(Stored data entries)
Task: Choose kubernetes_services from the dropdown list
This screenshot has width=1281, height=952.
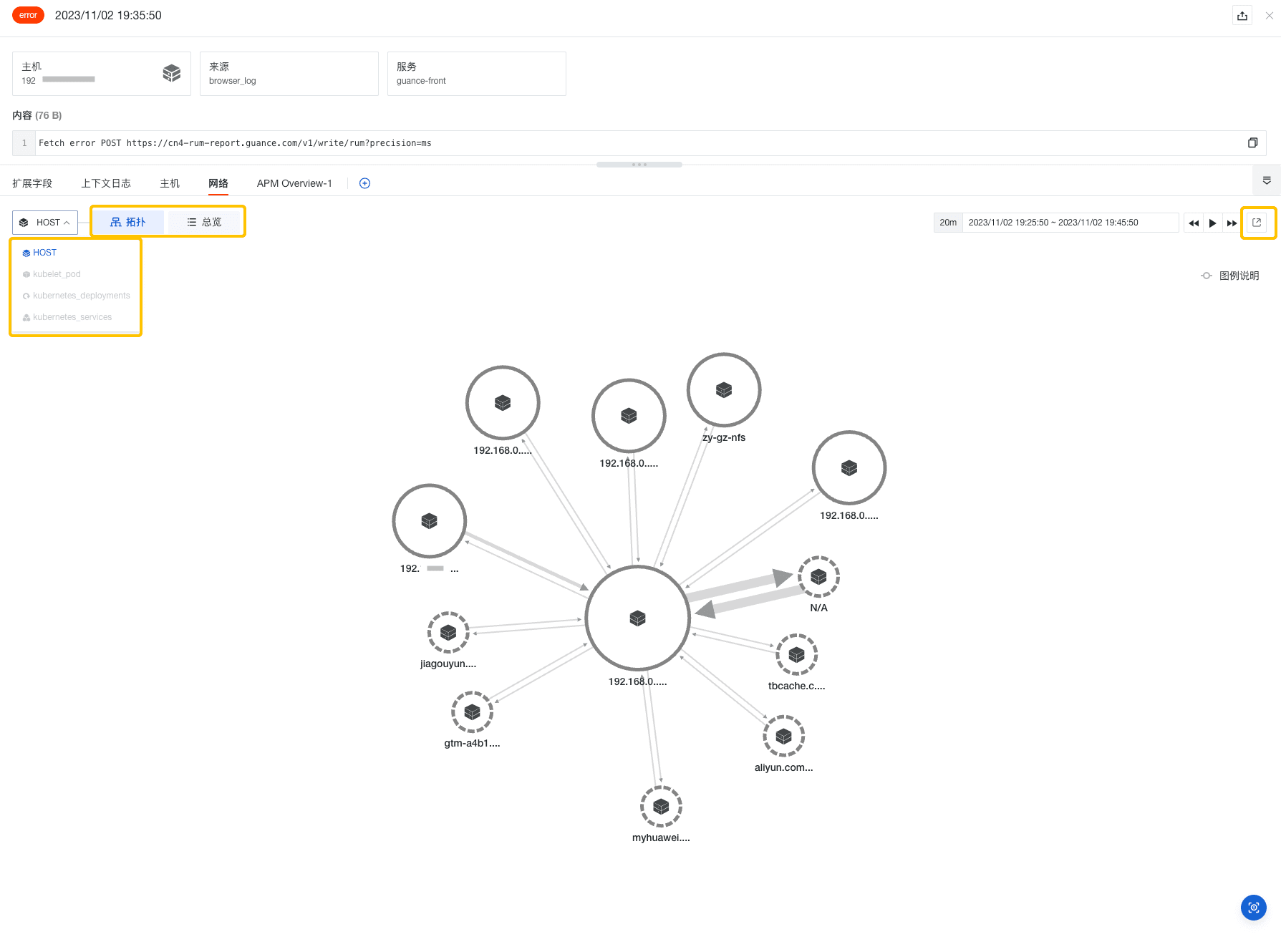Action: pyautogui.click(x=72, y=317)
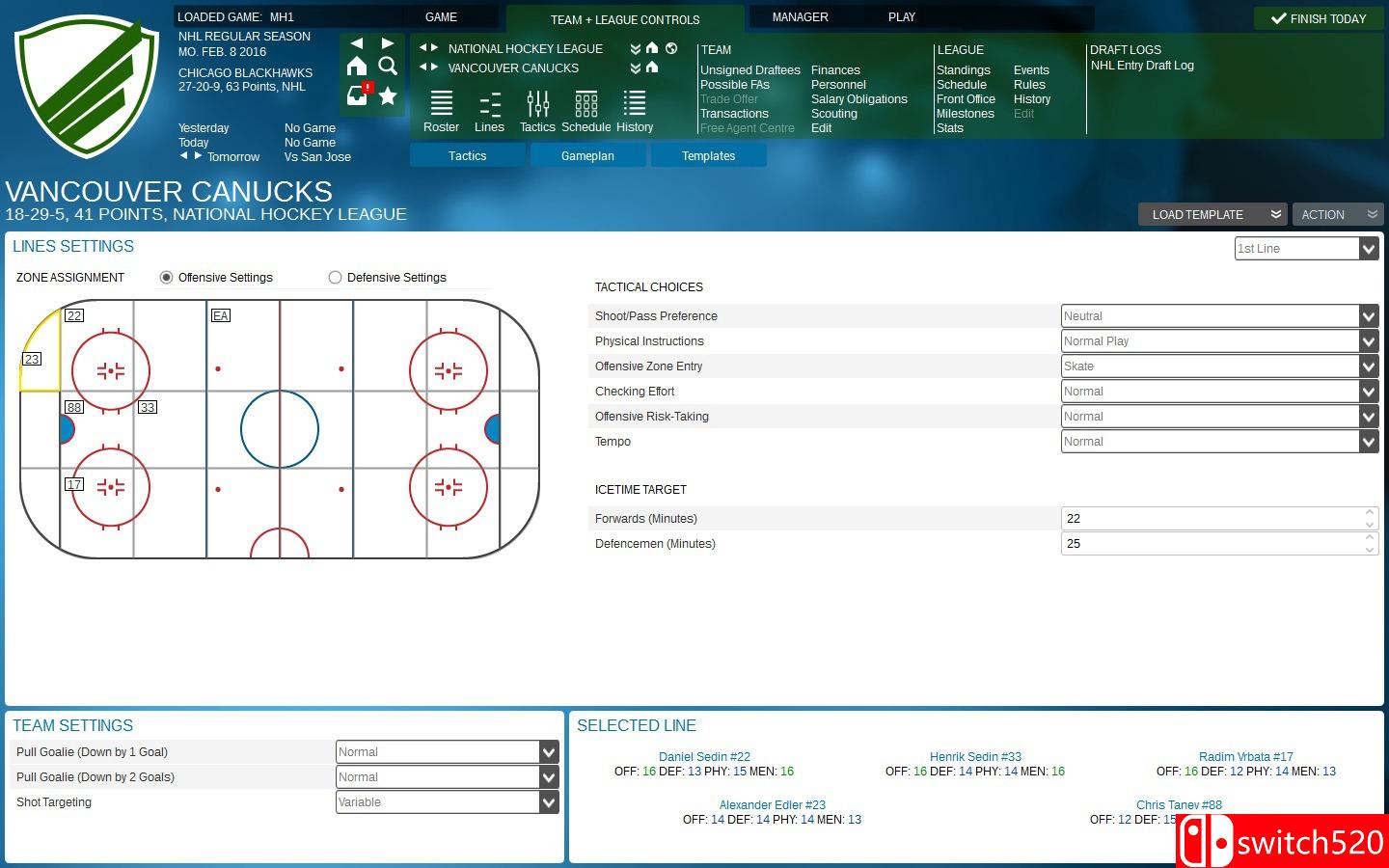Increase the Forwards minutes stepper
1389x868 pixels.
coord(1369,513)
---
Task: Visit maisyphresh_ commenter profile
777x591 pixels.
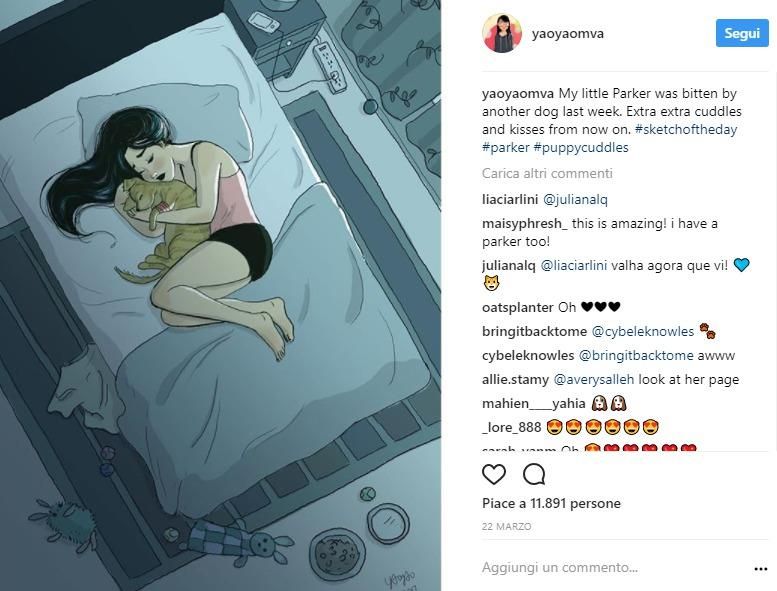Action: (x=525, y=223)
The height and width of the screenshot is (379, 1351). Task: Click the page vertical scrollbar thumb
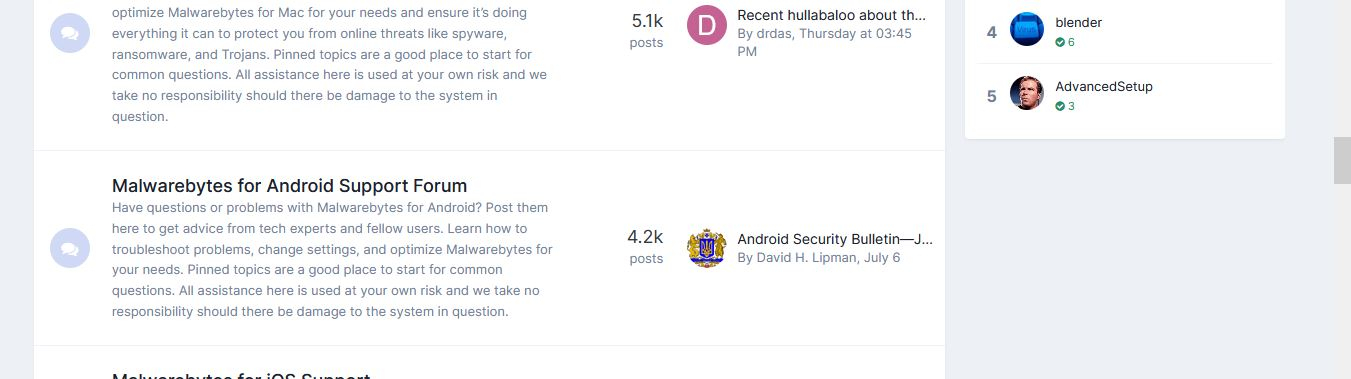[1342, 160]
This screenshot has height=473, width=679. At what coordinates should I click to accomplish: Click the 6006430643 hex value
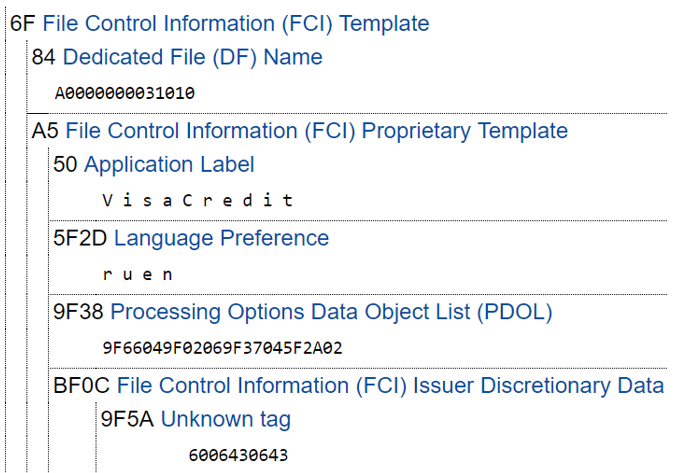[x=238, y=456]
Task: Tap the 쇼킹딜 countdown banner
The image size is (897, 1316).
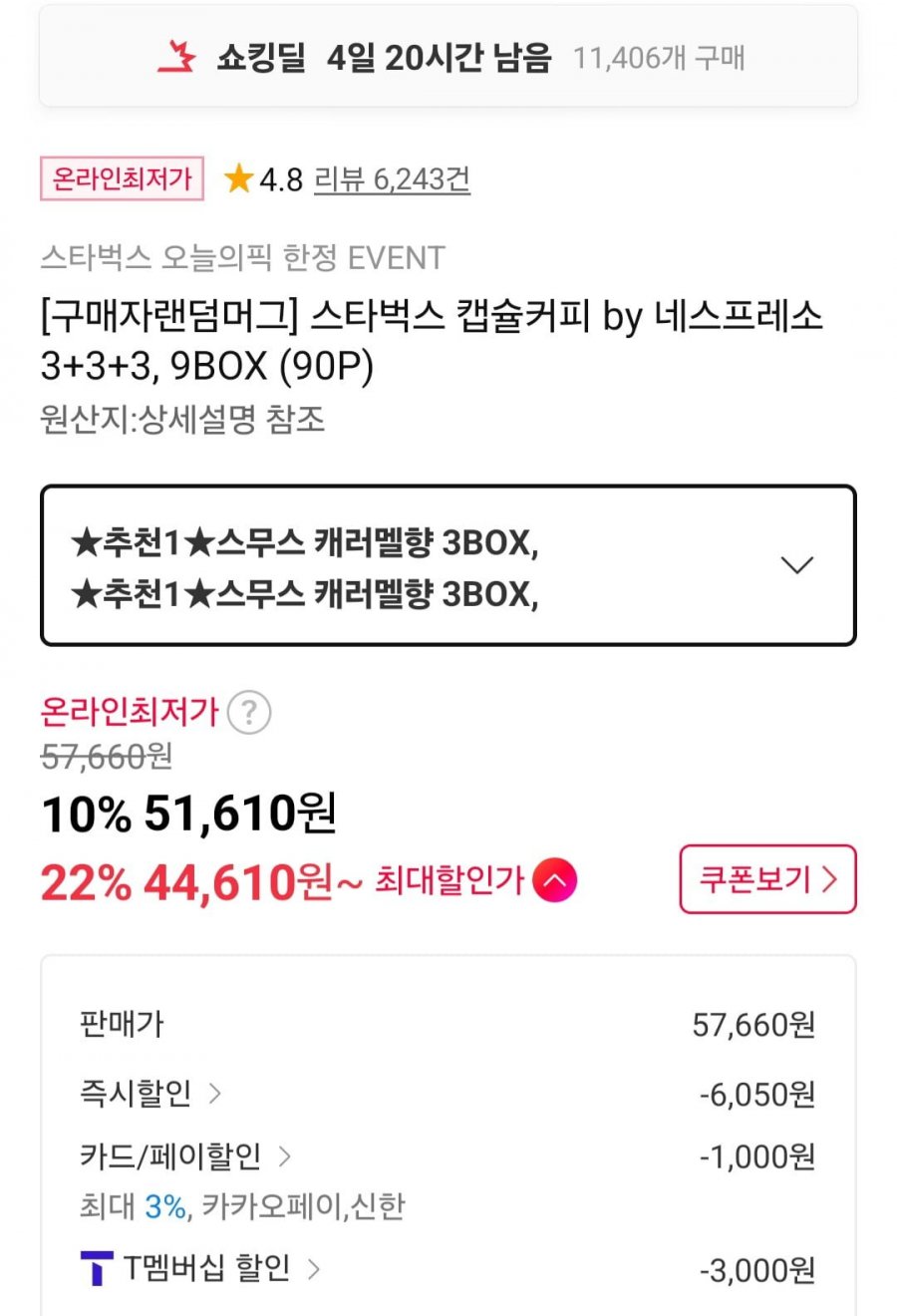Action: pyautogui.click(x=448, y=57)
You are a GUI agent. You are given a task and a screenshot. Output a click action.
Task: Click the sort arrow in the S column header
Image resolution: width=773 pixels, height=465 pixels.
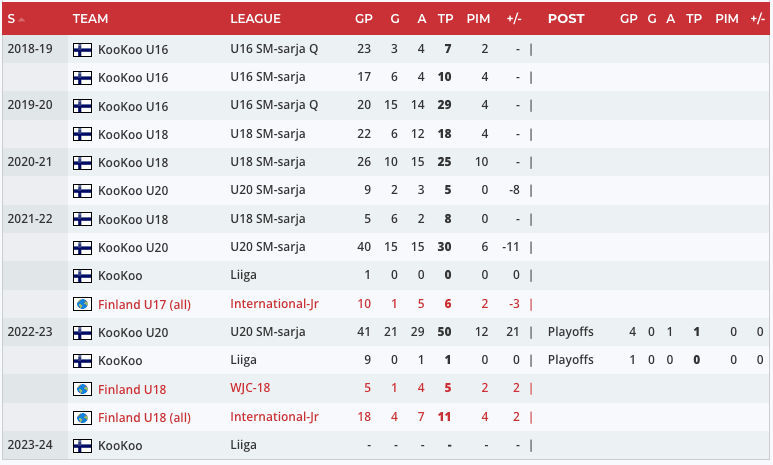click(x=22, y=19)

• _Task requirements_
What is needed is an exact copy of the lines above from the one with "Task: Visit maisyphresh_ commenter profile" to the one with "Task: Tap the 쇼킹딜 countdown banner", both ends kept, and nothing more; please leave the pictures out.

• _Written solution_
Task: Visit maisyphresh_ commenter profile
777x591 pixels.
Action: (x=525, y=223)
The height and width of the screenshot is (379, 1351). Task: Click the page vertical scrollbar thumb
[1342, 160]
This screenshot has height=473, width=679. At what coordinates should I click to accomplish: Click the 6006430643 hex value
[x=238, y=456]
Task: Tap the 쇼킹딜 countdown banner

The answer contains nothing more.